▼
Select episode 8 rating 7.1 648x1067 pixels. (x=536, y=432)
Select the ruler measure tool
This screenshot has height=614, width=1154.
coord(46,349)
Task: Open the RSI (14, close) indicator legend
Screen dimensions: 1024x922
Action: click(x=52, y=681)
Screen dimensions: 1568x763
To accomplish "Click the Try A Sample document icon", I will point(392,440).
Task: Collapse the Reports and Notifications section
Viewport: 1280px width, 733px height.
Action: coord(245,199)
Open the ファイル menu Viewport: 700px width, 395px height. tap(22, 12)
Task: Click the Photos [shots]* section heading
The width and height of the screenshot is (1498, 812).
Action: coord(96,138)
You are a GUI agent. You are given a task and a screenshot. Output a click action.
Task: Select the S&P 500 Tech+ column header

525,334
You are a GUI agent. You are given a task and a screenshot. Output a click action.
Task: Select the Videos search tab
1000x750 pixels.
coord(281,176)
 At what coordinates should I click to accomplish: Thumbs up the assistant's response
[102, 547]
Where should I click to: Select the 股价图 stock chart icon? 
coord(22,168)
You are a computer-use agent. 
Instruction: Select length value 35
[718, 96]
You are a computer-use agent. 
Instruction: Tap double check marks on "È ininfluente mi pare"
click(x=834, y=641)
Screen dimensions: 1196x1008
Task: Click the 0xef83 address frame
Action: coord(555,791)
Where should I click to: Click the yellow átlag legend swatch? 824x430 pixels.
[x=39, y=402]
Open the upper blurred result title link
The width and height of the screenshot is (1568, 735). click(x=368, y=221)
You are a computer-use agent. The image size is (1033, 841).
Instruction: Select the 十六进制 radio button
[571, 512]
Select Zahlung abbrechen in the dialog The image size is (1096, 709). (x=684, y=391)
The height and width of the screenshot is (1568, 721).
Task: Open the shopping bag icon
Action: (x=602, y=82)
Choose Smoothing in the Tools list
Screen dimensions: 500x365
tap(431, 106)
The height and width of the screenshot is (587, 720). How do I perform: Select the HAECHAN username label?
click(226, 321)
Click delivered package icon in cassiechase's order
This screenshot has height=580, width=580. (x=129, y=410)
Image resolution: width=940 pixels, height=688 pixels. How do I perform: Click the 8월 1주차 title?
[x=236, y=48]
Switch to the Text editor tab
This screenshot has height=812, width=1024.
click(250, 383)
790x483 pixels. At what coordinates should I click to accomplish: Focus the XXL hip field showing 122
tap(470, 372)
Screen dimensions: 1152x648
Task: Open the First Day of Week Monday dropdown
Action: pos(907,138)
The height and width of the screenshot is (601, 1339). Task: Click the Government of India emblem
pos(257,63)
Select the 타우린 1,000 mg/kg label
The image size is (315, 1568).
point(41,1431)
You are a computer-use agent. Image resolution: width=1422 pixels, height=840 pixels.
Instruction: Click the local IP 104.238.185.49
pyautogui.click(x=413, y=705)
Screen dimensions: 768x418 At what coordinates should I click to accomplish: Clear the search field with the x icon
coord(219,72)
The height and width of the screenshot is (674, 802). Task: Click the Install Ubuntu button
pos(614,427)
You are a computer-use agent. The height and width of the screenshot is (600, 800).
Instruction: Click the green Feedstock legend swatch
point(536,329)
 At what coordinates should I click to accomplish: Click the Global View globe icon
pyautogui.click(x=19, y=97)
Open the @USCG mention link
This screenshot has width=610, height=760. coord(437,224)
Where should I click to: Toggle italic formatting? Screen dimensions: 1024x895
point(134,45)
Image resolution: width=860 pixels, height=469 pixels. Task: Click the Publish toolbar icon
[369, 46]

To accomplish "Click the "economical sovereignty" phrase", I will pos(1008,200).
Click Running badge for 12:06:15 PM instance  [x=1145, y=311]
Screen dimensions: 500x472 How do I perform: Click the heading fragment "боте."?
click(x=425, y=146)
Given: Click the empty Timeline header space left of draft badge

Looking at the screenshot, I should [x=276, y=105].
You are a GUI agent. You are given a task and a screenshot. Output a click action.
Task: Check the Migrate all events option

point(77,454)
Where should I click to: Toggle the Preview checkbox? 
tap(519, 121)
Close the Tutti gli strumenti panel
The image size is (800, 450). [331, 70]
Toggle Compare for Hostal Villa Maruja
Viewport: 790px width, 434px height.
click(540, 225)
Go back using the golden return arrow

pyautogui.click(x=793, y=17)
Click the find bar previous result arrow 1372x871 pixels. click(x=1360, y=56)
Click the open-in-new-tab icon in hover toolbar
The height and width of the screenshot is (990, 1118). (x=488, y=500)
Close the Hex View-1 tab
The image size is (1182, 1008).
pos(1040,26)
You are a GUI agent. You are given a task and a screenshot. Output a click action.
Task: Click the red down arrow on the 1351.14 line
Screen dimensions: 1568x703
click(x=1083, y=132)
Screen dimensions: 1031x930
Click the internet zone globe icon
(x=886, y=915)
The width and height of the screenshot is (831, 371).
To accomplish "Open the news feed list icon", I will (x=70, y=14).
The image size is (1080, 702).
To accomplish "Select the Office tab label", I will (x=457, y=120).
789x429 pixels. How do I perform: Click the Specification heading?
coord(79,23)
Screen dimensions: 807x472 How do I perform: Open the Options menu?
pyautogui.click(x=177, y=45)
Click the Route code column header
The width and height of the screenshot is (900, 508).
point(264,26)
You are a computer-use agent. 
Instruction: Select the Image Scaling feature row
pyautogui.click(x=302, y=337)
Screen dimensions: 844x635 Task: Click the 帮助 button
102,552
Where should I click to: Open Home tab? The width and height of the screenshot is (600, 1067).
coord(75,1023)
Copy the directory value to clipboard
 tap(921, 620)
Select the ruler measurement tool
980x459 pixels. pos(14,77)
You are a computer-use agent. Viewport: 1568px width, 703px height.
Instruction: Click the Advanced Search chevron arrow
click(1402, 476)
▲
● **Exercise brief**:
Every line from the one containing "789x429 pixels. How" through the last line of the entries above must be output exactly. Leave the rest out.

● **Written solution**:
789x429 pixels. How do I perform: Click the Specification heading?
coord(79,23)
Screen dimensions: 807x472 How do I perform: Open the Options menu?
pyautogui.click(x=177, y=45)
Click the Route code column header
The width and height of the screenshot is (900, 508).
point(264,26)
You are a computer-use agent. 
Instruction: Select the Image Scaling feature row
pyautogui.click(x=302, y=337)
Screen dimensions: 844x635 Task: Click the 帮助 button
102,552
Where should I click to: Open Home tab? The width and height of the screenshot is (600, 1067).
coord(75,1023)
Copy the directory value to clipboard
 tap(921, 620)
Select the ruler measurement tool
980x459 pixels. pos(14,77)
You are a computer-use agent. Viewport: 1568px width, 703px height.
Instruction: Click the Advanced Search chevron arrow
click(1402, 476)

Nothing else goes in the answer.